Give us the elevator pitch you have ready when someone asks you to explain what a business analyst does at a digital agency.
As a business analyst, my job is to retrieve business and technical requirements from the client and verify that the solutions we are delivering are in line with the client’s needs. To do this, I am writing user stories and I stay in contact with the developers to make sure that they have all of the information and tools that they need to deliver the solution needed.
What has been your favorite client project so far and why are you proud of it?

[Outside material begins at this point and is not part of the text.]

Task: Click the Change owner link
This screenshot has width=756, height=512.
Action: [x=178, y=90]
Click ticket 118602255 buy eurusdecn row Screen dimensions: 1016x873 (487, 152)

Phobio has been one of my favorite projects so far because I have been able to see the project develop and change from the time we won the business until we launched the site.
What’s something you’re really, really good at cooking?
I never enjoyed cooking until just a few years ago. I’m still working to specialize in good everyday meals. But desserts are my favorite type of food to prepare! My specialty is a cranberry apple pie recipe that was passed down from my mother-in-law!